The Wallace Collection, A Family Collection, A National Museum, An International Treasure House
Snuff box
  • Snuff box
  • Possibly Louis Regnard (active between: 1773 - before 1769) , Goldsmith
  • Paris, France
  • 1752 - 1753
  • Papier maché (?), metal foil, shellac varnish, oil paint, turtleshell and gold
  • Object size: 4 x 8.3 x 6.4 cm
    Weight: 111.1 g
  • Maker's mark: Mark of unidentified Paris goldsmith that includes 'L' and 'R'. The device is not visable.
    Warden's mark: 'M' of the Maison Commune mark for gold, Paris, 15 July 1752 - 10 July 1753.
    Charge mark: A head of an ox, for the sous-fermier Julien Berthe, 1 October 1750 - 1 October 1756.

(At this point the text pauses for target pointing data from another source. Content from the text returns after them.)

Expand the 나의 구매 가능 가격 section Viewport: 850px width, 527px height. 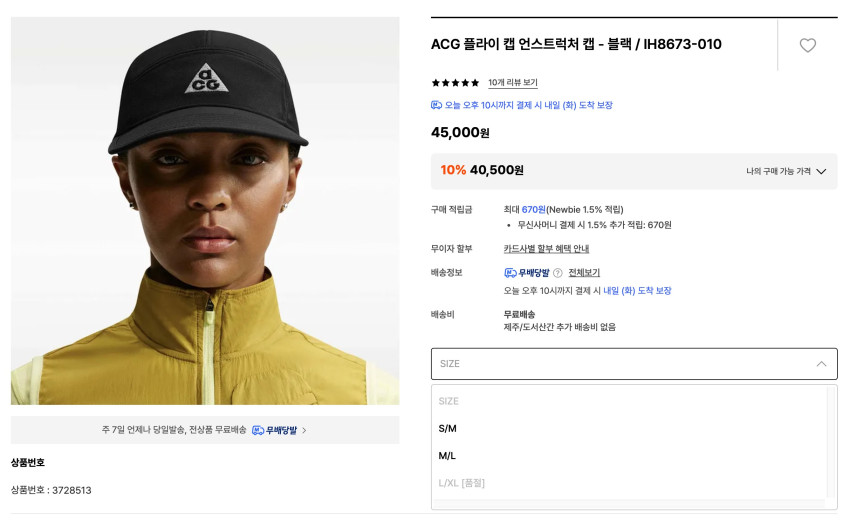pos(786,171)
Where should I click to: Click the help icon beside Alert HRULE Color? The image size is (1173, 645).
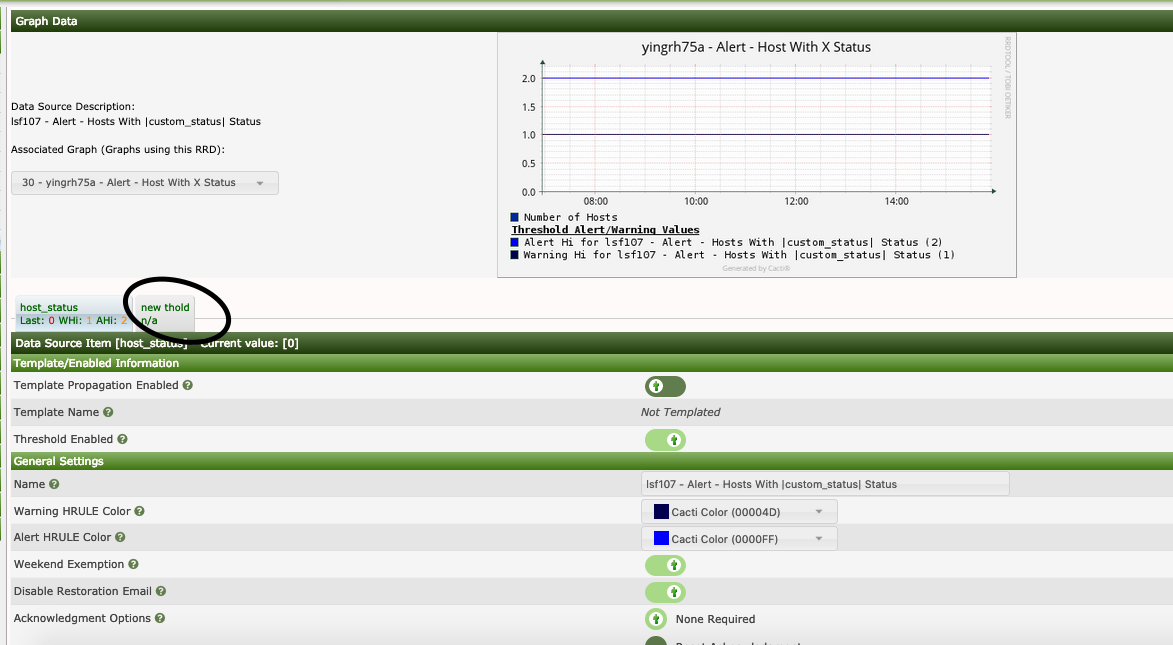[120, 537]
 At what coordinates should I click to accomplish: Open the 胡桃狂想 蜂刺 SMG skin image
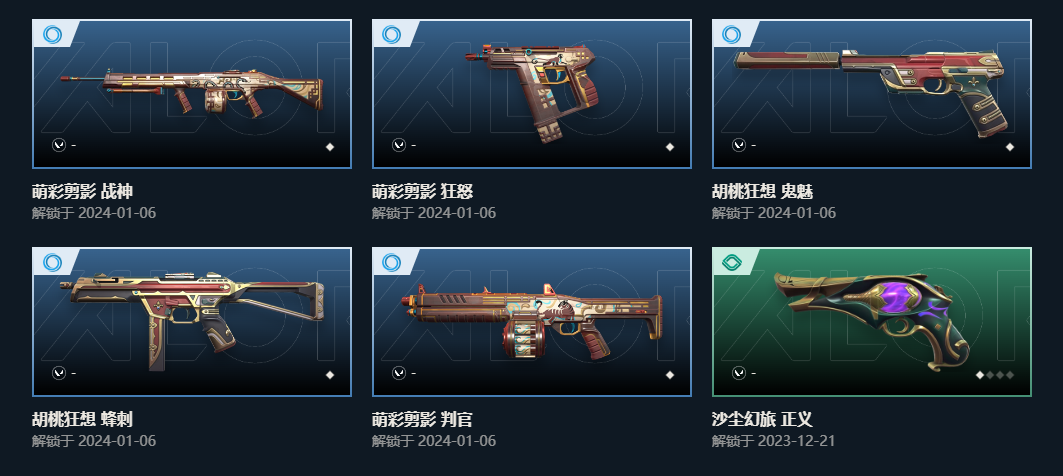192,321
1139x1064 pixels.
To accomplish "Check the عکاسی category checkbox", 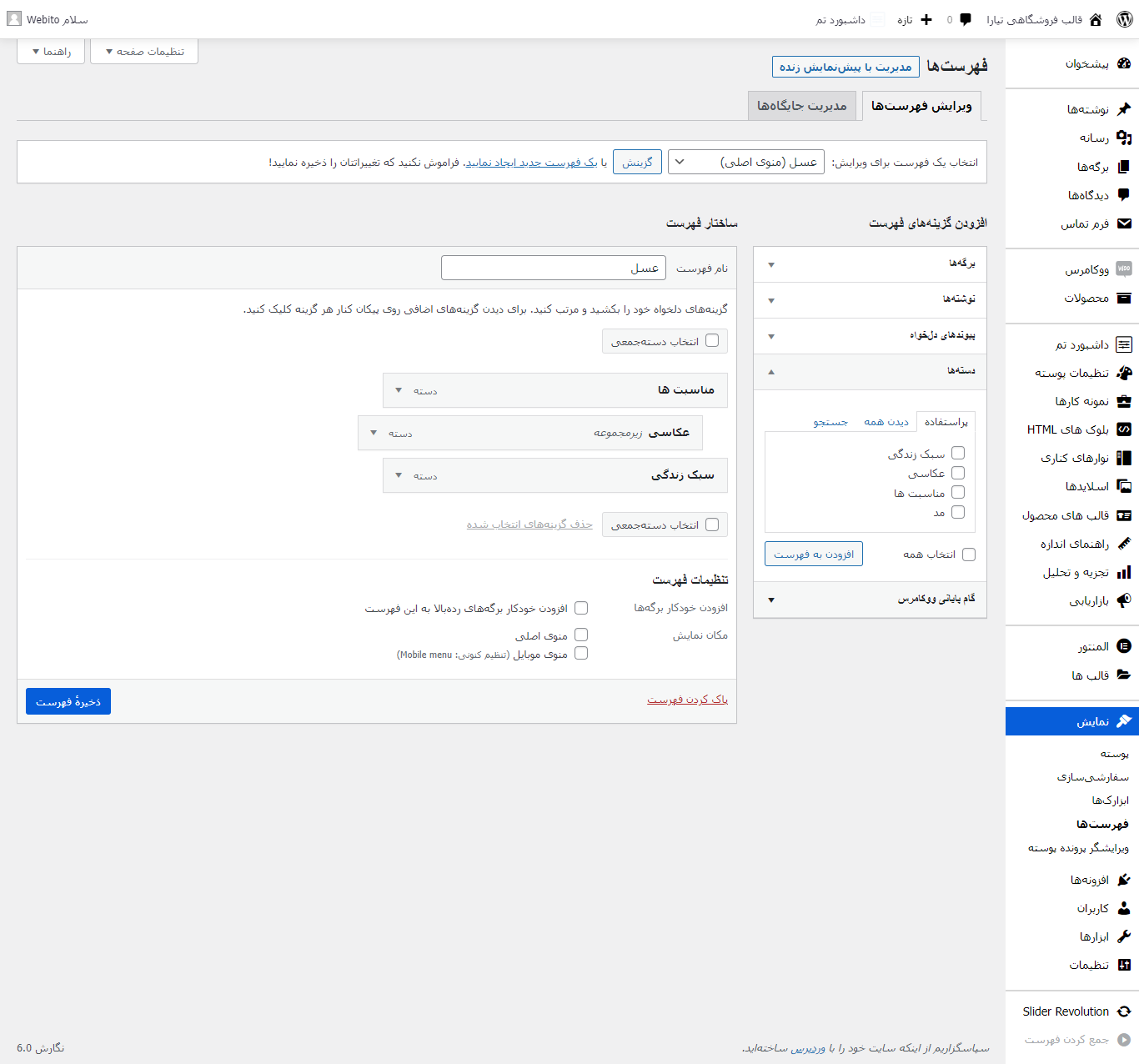I will [x=958, y=473].
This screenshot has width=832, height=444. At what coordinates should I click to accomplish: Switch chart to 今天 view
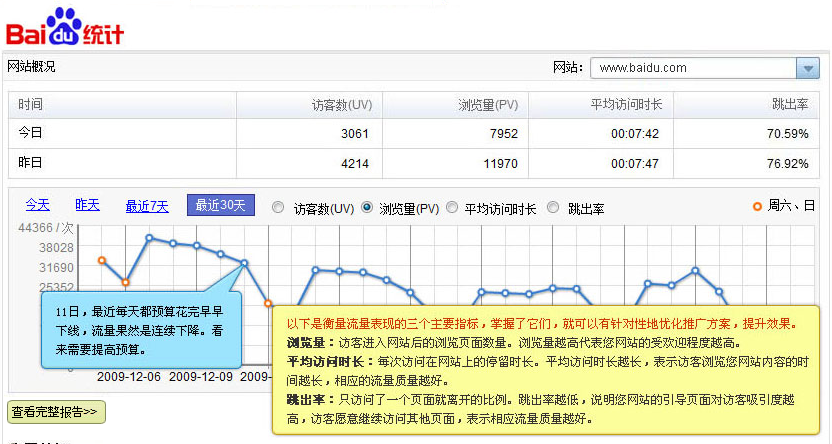38,205
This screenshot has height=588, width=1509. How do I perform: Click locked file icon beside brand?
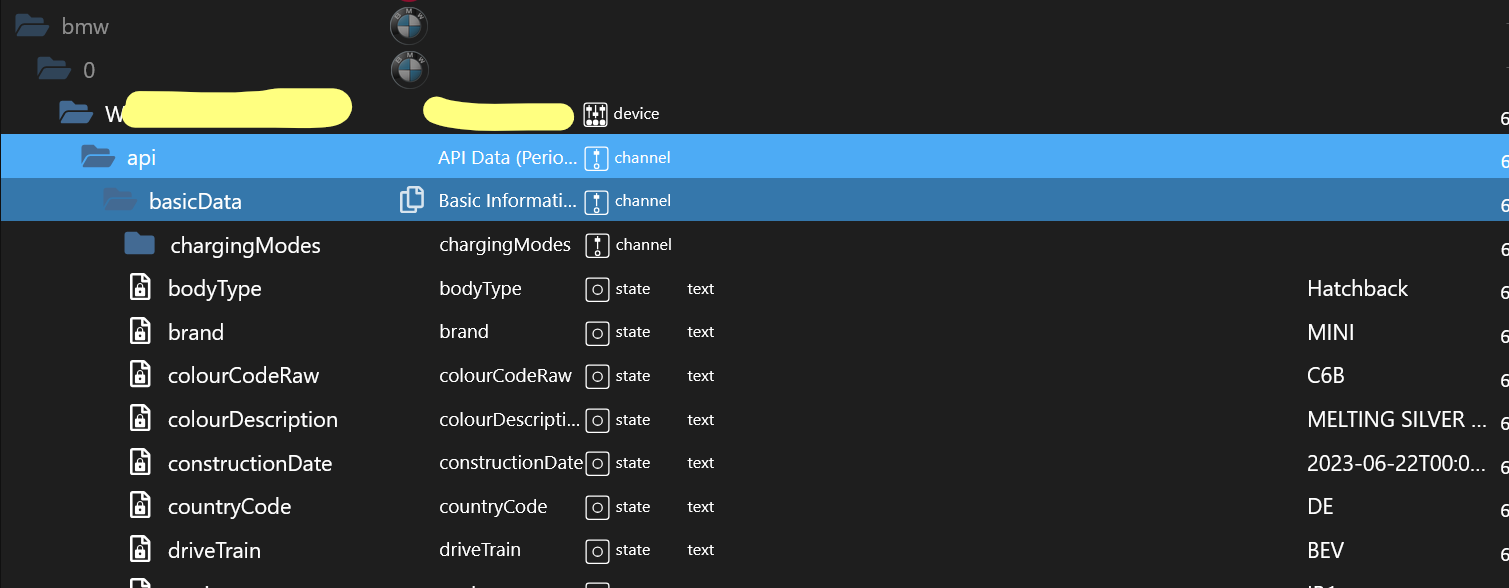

    Discharge mark: A head of a hen, for the sous-fermier Julien Berthe, 1 October 1750 - 1 October 1756.
    Mark: Defaced
  • G18
  • Boudoir Cabinet
Images & Media
Further Reading
  • This rectangular snuff box is made from papier-mâché covered in probably gold (though possibly silver) foil, which has been stamped with a trellis and scrolls and foliage along the border. It has then been varnished with gold coloured shellac (a resin secreted by the female Lac beetle), to give the impression of a gold snuffbox with enamel images. The images of birds have been painted on in oils. The thumb piece is gold and the inside of the box is lined with turtleshell.

    The author Diderot in his Encyclopédie, ou dictionnaire raisonné des sciences, des arts et des métiers [Encyclopaedia, or a Systematic Dictionary of the Sciences, Arts, and Crafts] refers to this type of box as tabatière en carton [snuffbox in cardboard], where he mentions in great detail the manufacture of the boxes using papier-mâché and varnishes. Although this box would have appealed to many in the 18th century, the material used, and the relatively small amount of precious material used suggests that it might have been bought by the less wealthy members of society.

    Snuffboxes played an important role in fashion and self-promotion, in diplomacy and, in the 19th century, in collecting. Often they were used as a currency for their monetary values and the status they could embody. Their practical purpose was often secondary – they were highly valued as art objects in their own right. Gold boxes were a barometer of the taste of the time and exemplify the skills of not only goldsmiths, but also enamellers, lapidaries and miniature painters.